**TASK PROMPT:**
Because the listing below is to be kept intact, restate all of it word for word.

**RECORDED DATA:**
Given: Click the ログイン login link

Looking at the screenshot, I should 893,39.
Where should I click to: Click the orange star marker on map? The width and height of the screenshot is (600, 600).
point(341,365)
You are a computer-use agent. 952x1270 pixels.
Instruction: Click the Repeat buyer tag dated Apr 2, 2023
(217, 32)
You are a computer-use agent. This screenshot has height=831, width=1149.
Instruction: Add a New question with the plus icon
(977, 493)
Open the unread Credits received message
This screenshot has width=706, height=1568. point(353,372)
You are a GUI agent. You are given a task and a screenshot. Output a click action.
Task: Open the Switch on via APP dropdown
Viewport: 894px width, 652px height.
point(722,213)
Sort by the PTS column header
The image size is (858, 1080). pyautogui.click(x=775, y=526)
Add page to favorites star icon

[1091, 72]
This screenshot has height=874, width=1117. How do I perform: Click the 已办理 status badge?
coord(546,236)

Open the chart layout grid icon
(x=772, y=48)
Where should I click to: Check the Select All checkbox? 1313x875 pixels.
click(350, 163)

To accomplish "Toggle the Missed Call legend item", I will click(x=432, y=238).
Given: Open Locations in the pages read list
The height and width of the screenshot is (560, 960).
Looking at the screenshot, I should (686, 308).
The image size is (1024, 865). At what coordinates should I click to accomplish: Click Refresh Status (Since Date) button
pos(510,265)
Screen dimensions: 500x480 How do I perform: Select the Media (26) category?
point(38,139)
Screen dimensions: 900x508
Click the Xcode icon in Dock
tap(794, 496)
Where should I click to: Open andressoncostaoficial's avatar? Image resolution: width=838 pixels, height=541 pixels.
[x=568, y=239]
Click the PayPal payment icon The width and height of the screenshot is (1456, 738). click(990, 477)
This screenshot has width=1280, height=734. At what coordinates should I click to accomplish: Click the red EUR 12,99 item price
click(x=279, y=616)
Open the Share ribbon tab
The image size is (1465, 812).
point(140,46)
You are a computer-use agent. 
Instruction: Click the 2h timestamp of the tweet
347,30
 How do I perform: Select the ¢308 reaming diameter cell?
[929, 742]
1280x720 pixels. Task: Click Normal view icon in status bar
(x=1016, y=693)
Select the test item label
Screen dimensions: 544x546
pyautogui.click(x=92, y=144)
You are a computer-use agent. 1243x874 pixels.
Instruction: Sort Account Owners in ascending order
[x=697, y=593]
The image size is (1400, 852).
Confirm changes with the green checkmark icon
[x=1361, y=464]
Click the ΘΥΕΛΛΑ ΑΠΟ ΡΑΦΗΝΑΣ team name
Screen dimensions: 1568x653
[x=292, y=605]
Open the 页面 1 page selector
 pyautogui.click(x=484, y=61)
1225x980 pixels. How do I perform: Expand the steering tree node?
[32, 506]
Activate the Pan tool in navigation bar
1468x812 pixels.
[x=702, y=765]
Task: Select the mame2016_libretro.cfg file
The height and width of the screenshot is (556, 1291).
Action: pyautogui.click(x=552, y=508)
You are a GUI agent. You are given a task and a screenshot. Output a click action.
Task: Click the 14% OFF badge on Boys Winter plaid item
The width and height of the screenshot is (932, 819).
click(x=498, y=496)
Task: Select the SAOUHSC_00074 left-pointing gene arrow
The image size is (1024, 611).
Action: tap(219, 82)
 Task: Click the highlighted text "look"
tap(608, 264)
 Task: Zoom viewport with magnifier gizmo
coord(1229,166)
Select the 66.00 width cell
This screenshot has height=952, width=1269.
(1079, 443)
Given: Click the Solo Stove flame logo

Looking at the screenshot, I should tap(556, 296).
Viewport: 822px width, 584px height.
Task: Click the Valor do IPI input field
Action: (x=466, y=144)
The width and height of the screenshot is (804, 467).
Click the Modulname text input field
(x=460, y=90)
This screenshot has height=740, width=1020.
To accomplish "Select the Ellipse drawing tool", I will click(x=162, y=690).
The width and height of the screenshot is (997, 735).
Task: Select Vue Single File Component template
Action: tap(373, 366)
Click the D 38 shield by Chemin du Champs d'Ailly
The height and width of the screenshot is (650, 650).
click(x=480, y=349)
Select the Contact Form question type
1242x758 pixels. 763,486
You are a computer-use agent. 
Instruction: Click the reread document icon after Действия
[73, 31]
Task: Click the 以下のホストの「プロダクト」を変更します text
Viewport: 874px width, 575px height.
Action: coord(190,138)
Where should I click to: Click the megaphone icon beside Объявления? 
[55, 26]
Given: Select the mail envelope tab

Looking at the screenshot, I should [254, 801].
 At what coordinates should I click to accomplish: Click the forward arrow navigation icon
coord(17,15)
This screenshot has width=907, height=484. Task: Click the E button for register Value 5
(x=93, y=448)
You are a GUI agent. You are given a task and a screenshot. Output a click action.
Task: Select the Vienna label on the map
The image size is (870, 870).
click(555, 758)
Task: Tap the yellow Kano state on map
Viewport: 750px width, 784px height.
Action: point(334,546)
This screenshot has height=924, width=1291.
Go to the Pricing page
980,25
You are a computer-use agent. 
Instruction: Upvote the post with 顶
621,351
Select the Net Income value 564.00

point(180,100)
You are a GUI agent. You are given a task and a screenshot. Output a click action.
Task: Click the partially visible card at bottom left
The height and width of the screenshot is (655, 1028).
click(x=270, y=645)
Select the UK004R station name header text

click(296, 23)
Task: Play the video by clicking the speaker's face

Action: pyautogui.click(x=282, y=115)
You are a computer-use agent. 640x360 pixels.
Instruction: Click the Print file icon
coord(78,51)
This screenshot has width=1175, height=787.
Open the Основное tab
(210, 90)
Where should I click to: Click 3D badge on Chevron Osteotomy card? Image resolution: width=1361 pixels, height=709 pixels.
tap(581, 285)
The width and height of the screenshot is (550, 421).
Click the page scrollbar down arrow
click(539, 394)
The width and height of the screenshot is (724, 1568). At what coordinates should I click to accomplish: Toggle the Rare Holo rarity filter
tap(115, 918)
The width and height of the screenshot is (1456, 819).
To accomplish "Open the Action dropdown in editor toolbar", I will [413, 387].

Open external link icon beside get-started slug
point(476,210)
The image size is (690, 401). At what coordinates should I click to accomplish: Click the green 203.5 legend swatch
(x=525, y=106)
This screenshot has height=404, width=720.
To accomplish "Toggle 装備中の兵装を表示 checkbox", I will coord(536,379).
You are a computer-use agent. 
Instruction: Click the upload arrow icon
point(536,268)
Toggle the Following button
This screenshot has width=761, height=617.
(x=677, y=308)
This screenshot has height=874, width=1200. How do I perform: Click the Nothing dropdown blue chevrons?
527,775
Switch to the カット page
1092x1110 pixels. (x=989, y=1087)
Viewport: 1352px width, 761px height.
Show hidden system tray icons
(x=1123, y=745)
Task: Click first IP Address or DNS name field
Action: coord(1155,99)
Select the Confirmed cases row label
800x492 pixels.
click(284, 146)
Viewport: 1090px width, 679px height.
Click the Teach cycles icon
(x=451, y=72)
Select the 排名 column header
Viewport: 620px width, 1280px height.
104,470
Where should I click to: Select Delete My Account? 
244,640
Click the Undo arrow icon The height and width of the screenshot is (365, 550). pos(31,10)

**WRITTEN REPLY:**
Given: Click the ログイン login link

Looking at the screenshot, I should 893,39.
Where should I click to: Click the orange star marker on map? The width and height of the screenshot is (600, 600).
point(341,365)
You are a computer-use agent. 952x1270 pixels.
Instruction: Click the Repeat buyer tag dated Apr 2, 2023
(217, 32)
You are a computer-use agent. This screenshot has height=831, width=1149.
Instruction: Add a New question with the plus icon
(977, 493)
Open the unread Credits received message
This screenshot has width=706, height=1568. point(353,372)
You are a GUI agent. You are given a task and a screenshot. Output a click action.
Task: Open the Switch on via APP dropdown
Viewport: 894px width, 652px height.
point(722,213)
Sort by the PTS column header
The image size is (858, 1080). pyautogui.click(x=775, y=526)
Add page to favorites star icon

[1091, 72]
This screenshot has height=874, width=1117. How do I perform: Click the 已办理 status badge?
coord(546,236)

Open the chart layout grid icon
(x=772, y=48)
Where should I click to: Check the Select All checkbox? 1313x875 pixels.
click(350, 163)

To accomplish "Toggle the Missed Call legend item", I will click(x=432, y=238).
Given: Open Locations in the pages read list
The height and width of the screenshot is (560, 960).
Looking at the screenshot, I should (686, 308).
The image size is (1024, 865). At what coordinates should I click to accomplish: Click Refresh Status (Since Date) button
pos(510,265)
Screen dimensions: 500x480 How do I perform: Select the Media (26) category?
point(38,139)
Screen dimensions: 900x508
Click the Xcode icon in Dock
tap(794, 496)
Where should I click to: Open andressoncostaoficial's avatar? Image resolution: width=838 pixels, height=541 pixels.
[x=568, y=239]
Click the PayPal payment icon The width and height of the screenshot is (1456, 738). click(990, 477)
This screenshot has width=1280, height=734. At what coordinates should I click to accomplish: Click the red EUR 12,99 item price
click(x=279, y=616)
Open the Share ribbon tab
The image size is (1465, 812).
point(140,46)
You are a computer-use agent. 
Instruction: Click the 2h timestamp of the tweet
347,30
 How do I perform: Select the ¢308 reaming diameter cell?
[929, 742]
1280x720 pixels. Task: Click Normal view icon in status bar
(x=1016, y=693)
Select the test item label
Screen dimensions: 544x546
pyautogui.click(x=92, y=144)
You are a computer-use agent. 1243x874 pixels.
Instruction: Sort Account Owners in ascending order
[x=697, y=593]
The image size is (1400, 852).
Confirm changes with the green checkmark icon
[x=1361, y=464]
Click the ΘΥΕΛΛΑ ΑΠΟ ΡΑΦΗΝΑΣ team name
Screen dimensions: 1568x653
[x=292, y=605]
Open the 页面 1 page selector
 pyautogui.click(x=484, y=61)
1225x980 pixels. How do I perform: Expand the steering tree node?
[32, 506]
Activate the Pan tool in navigation bar
1468x812 pixels.
[x=702, y=765]
Task: Select the mame2016_libretro.cfg file
The height and width of the screenshot is (556, 1291).
Action: pyautogui.click(x=552, y=508)
You are a GUI agent. You are given a task and a screenshot. Output a click action.
Task: Click the 14% OFF badge on Boys Winter plaid item
The width and height of the screenshot is (932, 819).
click(x=498, y=496)
Task: Select the SAOUHSC_00074 left-pointing gene arrow
The image size is (1024, 611).
Action: tap(219, 82)
 Task: Click the highlighted text "look"
tap(608, 264)
 Task: Zoom viewport with magnifier gizmo
coord(1229,166)
Select the 66.00 width cell
This screenshot has height=952, width=1269.
(1079, 443)
Given: Click the Solo Stove flame logo

Looking at the screenshot, I should tap(556, 296).
Viewport: 822px width, 584px height.
Task: Click the Valor do IPI input field
Action: (x=466, y=144)
The width and height of the screenshot is (804, 467).
Click the Modulname text input field
(x=460, y=90)
This screenshot has height=740, width=1020.
To accomplish "Select the Ellipse drawing tool", I will click(x=162, y=690).
The width and height of the screenshot is (997, 735).
Task: Select Vue Single File Component template
Action: tap(373, 366)
Click the D 38 shield by Chemin du Champs d'Ailly
The height and width of the screenshot is (650, 650).
click(x=480, y=349)
Select the Contact Form question type
1242x758 pixels. 763,486
You are a computer-use agent. 
Instruction: Click the reread document icon after Действия
[73, 31]
Task: Click the 以下のホストの「プロダクト」を変更します text
Viewport: 874px width, 575px height.
Action: coord(190,138)
Where should I click to: Click the megaphone icon beside Объявления? 
[55, 26]
Given: Select the mail envelope tab

Looking at the screenshot, I should [254, 801].
 At what coordinates should I click to accomplish: Click the forward arrow navigation icon
coord(17,15)
This screenshot has width=907, height=484. Task: Click the E button for register Value 5
(x=93, y=448)
You are a GUI agent. You are given a task and a screenshot. Output a click action.
Task: Select the Vienna label on the map
The image size is (870, 870).
click(555, 758)
Task: Tap the yellow Kano state on map
Viewport: 750px width, 784px height.
Action: point(334,546)
This screenshot has height=924, width=1291.
Go to the Pricing page
980,25
You are a computer-use agent. 
Instruction: Upvote the post with 顶
621,351
Select the Net Income value 564.00

point(180,100)
You are a GUI agent. You are given a task and a screenshot. Output a click action.
Task: Click the partially visible card at bottom left
The height and width of the screenshot is (655, 1028).
click(x=270, y=645)
Select the UK004R station name header text

click(296, 23)
Task: Play the video by clicking the speaker's face

Action: pyautogui.click(x=282, y=115)
You are a computer-use agent. 640x360 pixels.
Instruction: Click the Print file icon
coord(78,51)
This screenshot has width=1175, height=787.
Open the Основное tab
(210, 90)
Where should I click to: Click 3D badge on Chevron Osteotomy card? Image resolution: width=1361 pixels, height=709 pixels.
tap(581, 285)
The width and height of the screenshot is (550, 421).
Click the page scrollbar down arrow
click(539, 394)
The width and height of the screenshot is (724, 1568). At what coordinates should I click to accomplish: Toggle the Rare Holo rarity filter
tap(115, 918)
The width and height of the screenshot is (1456, 819).
To accomplish "Open the Action dropdown in editor toolbar", I will [413, 387].

Open external link icon beside get-started slug
point(476,210)
The image size is (690, 401). At what coordinates should I click to accomplish: Click the green 203.5 legend swatch
(x=525, y=106)
This screenshot has height=404, width=720.
To accomplish "Toggle 装備中の兵装を表示 checkbox", I will coord(536,379).
You are a computer-use agent. 
Instruction: Click the upload arrow icon
point(536,268)
Toggle the Following button
This screenshot has width=761, height=617.
(x=677, y=308)
This screenshot has height=874, width=1200. How do I perform: Click the Nothing dropdown blue chevrons?
527,775
Switch to the カット page
1092x1110 pixels. (x=989, y=1087)
Viewport: 1352px width, 761px height.
Show hidden system tray icons
(x=1123, y=745)
Task: Click first IP Address or DNS name field
Action: coord(1155,99)
Select the Confirmed cases row label
800x492 pixels.
click(284, 146)
Viewport: 1090px width, 679px height.
Click the Teach cycles icon
(x=451, y=72)
Select the 排名 column header
Viewport: 620px width, 1280px height.
104,470
Where should I click to: Select Delete My Account? 
244,640
Click the Undo arrow icon The height and width of the screenshot is (365, 550). pos(31,10)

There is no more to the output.